WHAT KIND OF NANNY/BABYSITTING EXPERIENCE DID YOU HAVE?
I certainly didn’t have a nanny. I babysat a few times, and I ended up having to call my mother because I couldn’t handle the child. The child was a screaming, kicking mess, and I ended up calling my mother and she came over and helped me out. It scared me off. That was the end of my babysitting career.
THIS BOOK IS BASED ON A TRUE STORY. WOULD YOU BE WORRIED ABOUT AN ASSISTANT WRITING A BOOK ABOUT YOU?
Yeah! [Nervously laughs] They wouldn’t have much terribly interesting to write about, I don’t think, except for a few moments here and there when your blood sugar goes and you get tired. I would be very interested to read that, but I hope not. I hope that anyone I worked with wouldn’t exploit our relationship.
YOU GREW UP IN NYC. DID THIS MOVIE MIMICK YOUR EXPERIENCE?
I grew up in Manhattan on the Upper East Side. I went to school with the Grayers of the world. I was not from that subculture. My mom worked at Memorial Sloan-Kettering. She was a nurse. I was raised by a single parent; she worked very hard. I was lucky enough to go to a good school through the generosity of my paternal grandmother, so I was certainly oddball out. I was in school with these very wealthy kids, and I would go visit and play. Some of the parents were spectacular and wonderful to me. The, there were a few, you just wonder how these kids survive and where they are now. I think "God, that was a horrible mother, and I hope she’s all right."
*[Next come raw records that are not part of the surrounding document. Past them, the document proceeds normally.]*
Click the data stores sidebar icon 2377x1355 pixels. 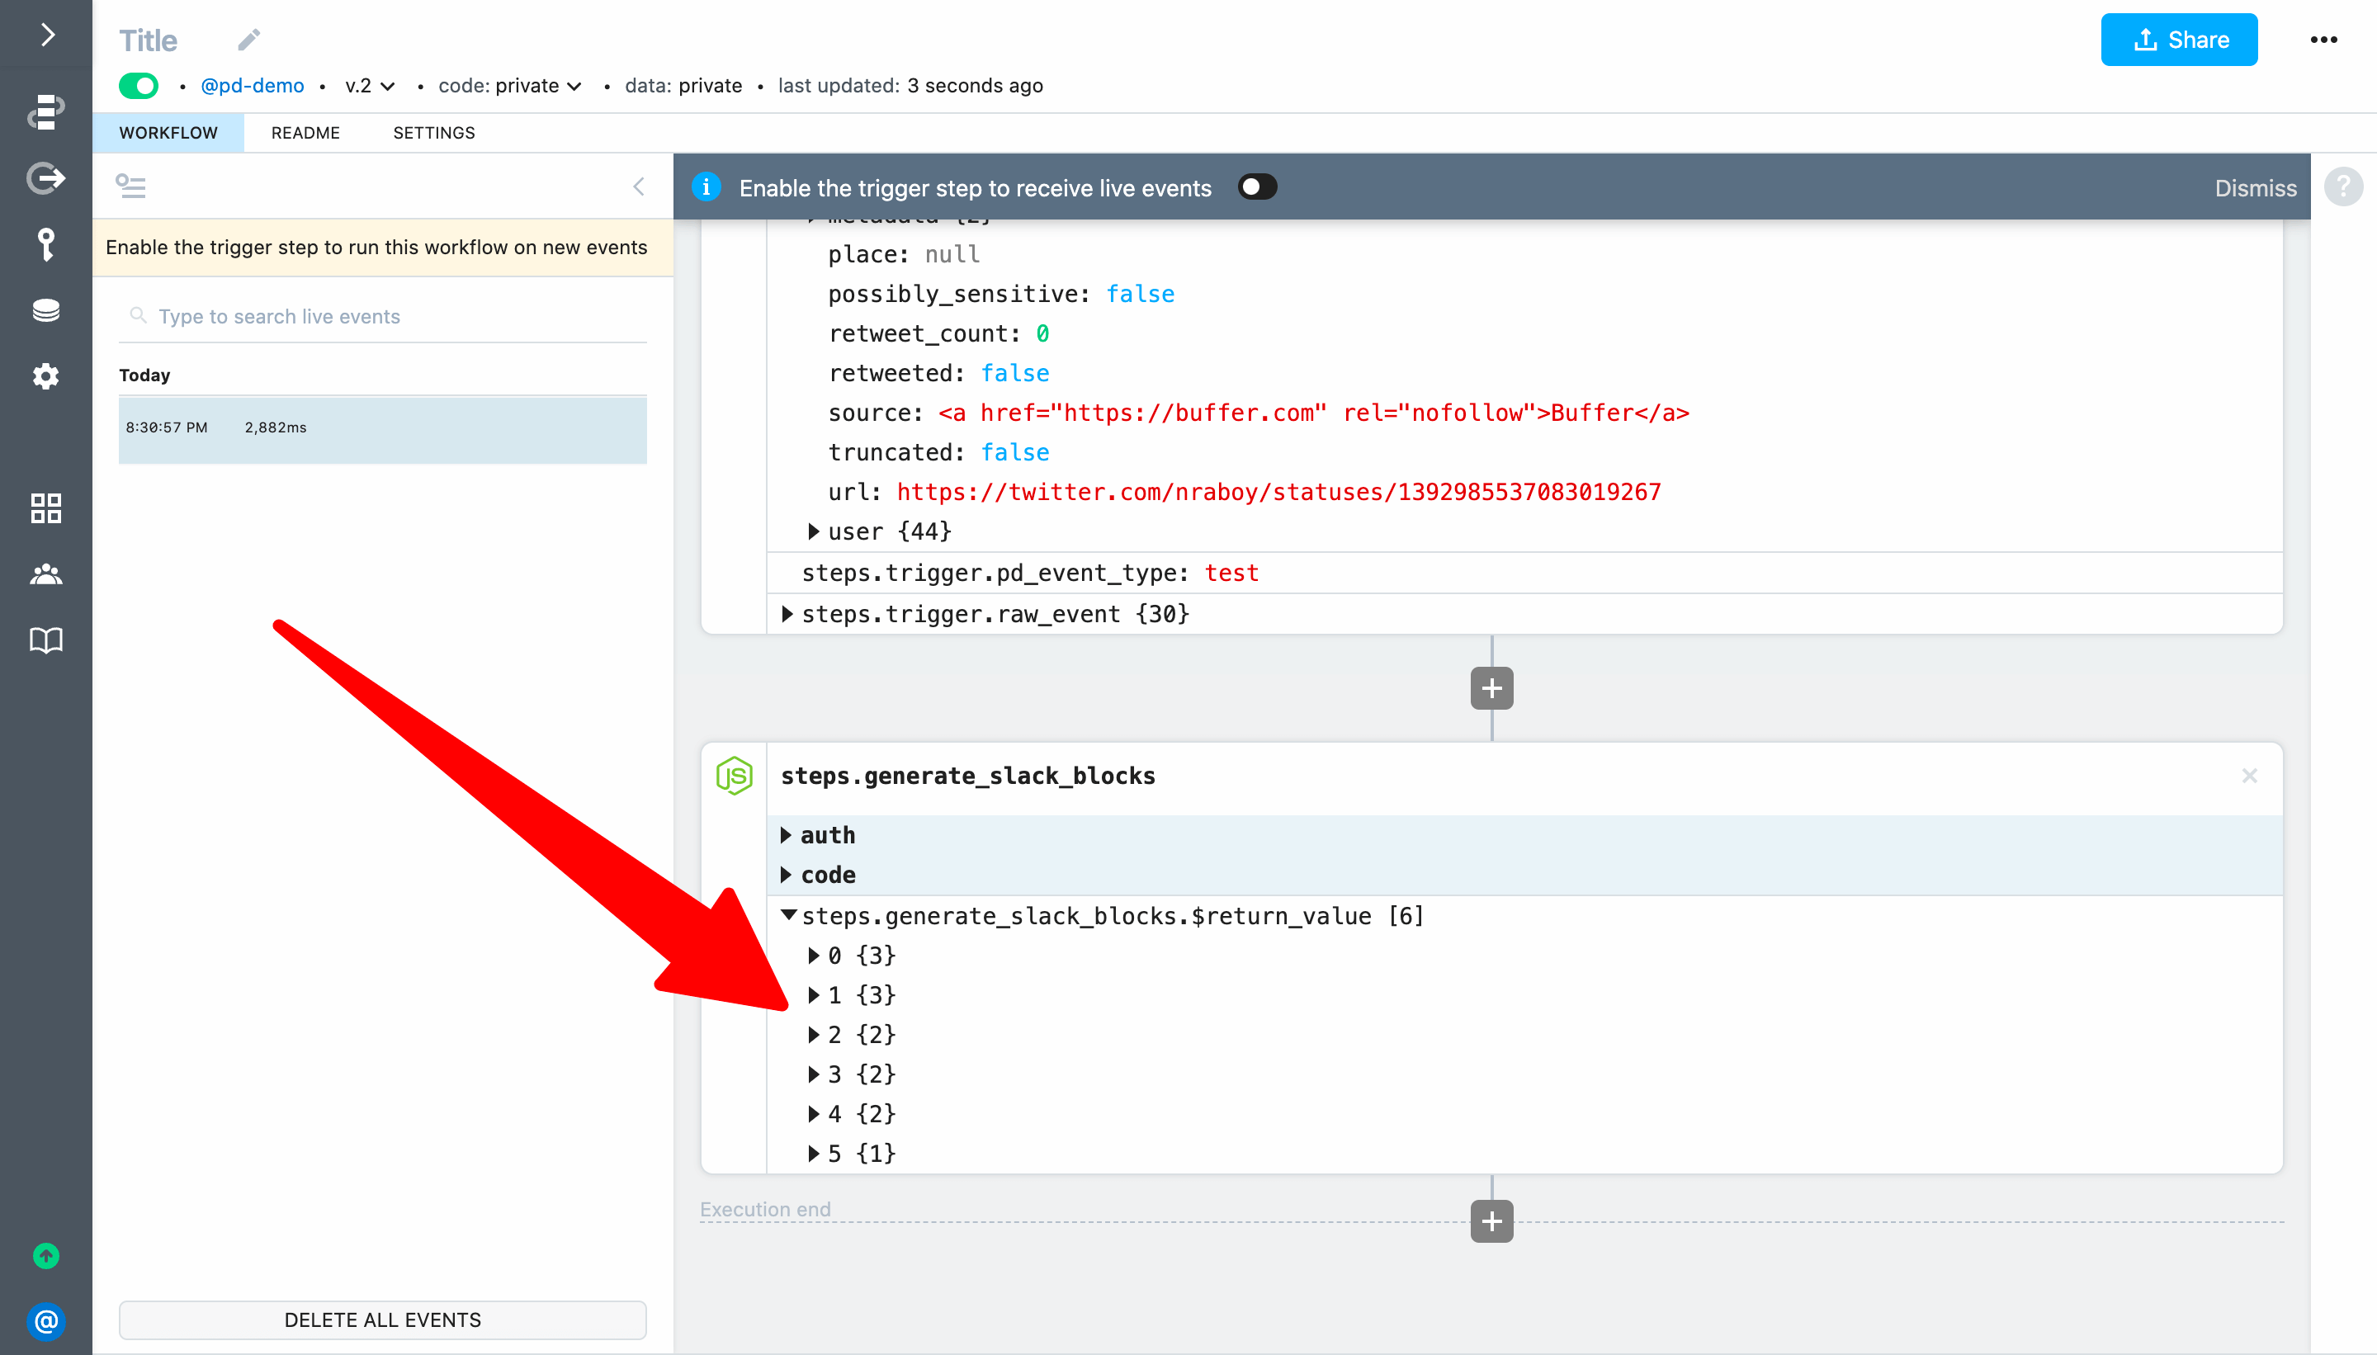coord(44,312)
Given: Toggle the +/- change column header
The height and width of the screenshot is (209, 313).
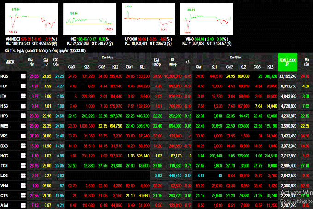Looking at the screenshot, I should [x=187, y=61].
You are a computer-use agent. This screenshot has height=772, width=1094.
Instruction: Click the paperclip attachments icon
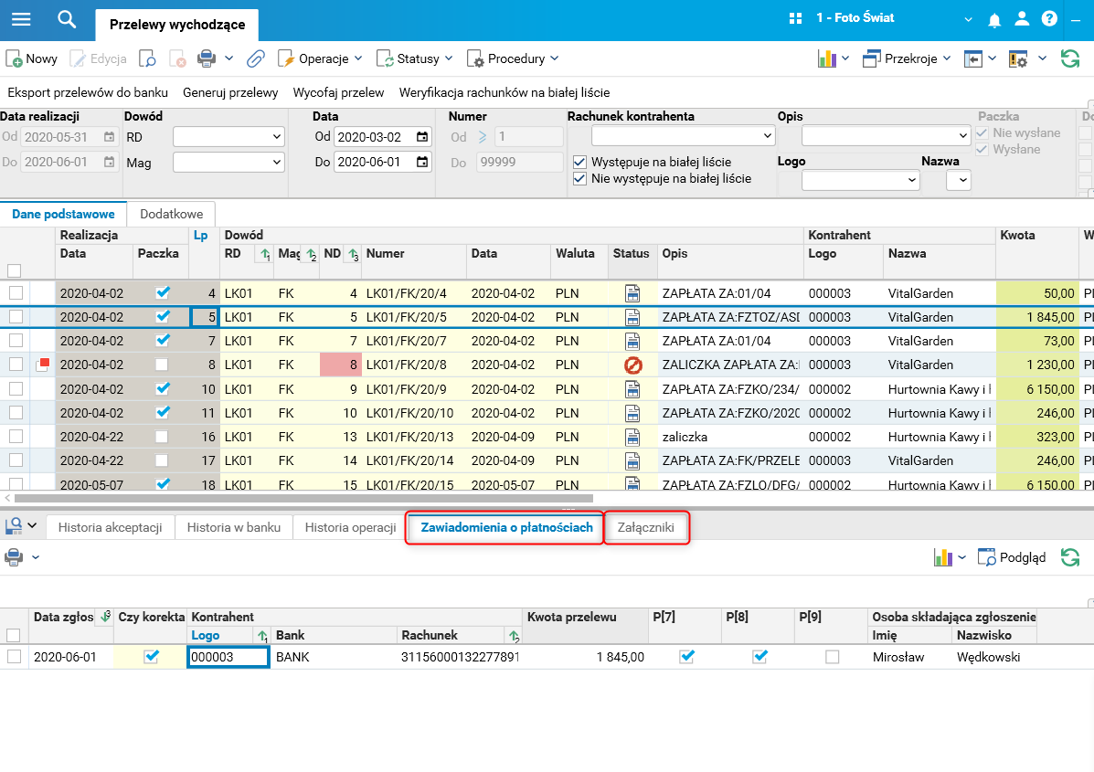256,58
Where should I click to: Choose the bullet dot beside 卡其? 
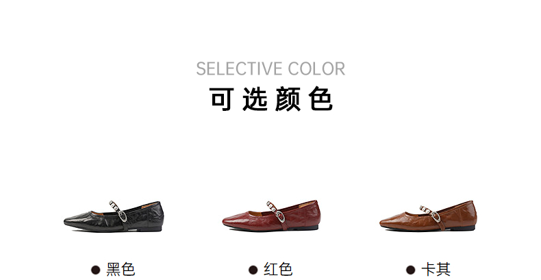411,270
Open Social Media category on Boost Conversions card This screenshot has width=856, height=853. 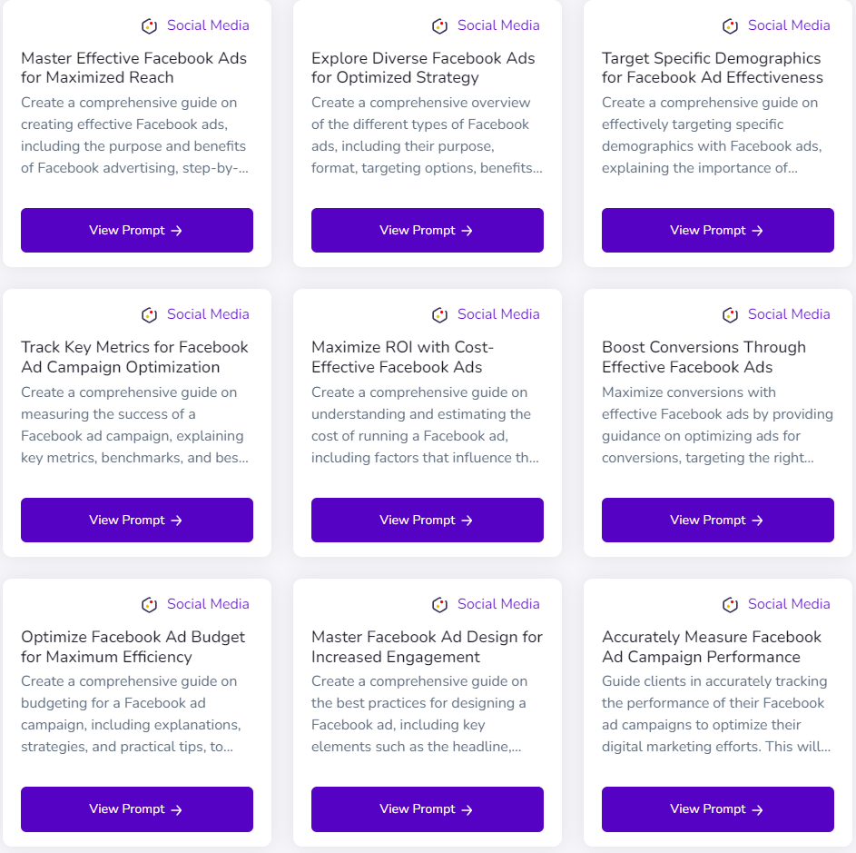[x=789, y=314]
There’s a cultural change from then to now. I was growing up in the early ’70s, but I think women now in the 2000s and 1990s, you see these overqualified women who have nothing to do, and then they’re frustrated, miserable and scared to death. They become controlling, neurotic or self-obsessed.
If you have two parents who have to work, who want to work, you need to have someone to guide your child. That’s the hugest responsibility. God bless these women. I have a lot of friends who grew up with nannies, and they worship them. They really, really worship them.
FUN TO HAVE THE CLOTHES YOU WEAR IN THE FILM?
It was nice but the schlumpy clothing is more comfortable. It’s schlumpy and you don’t look great and your mother’s embarrassed that you look like that on-screen, but you’re comfortable. The other stuff is gorgeous and it’s beautiful but it’s not meant to be worn 16 hours a day.
WHAT CAN YOU SAY ABOUT THE HOTTEST STATE?
That was the happiest set I’ve ever been on. That was a happy set. Ethan [Hawke] was in great form, that crew loved him, everyone was happy, happy, happy. I had a really good time doing that.
The Nanny Diaries is in theaters August 24.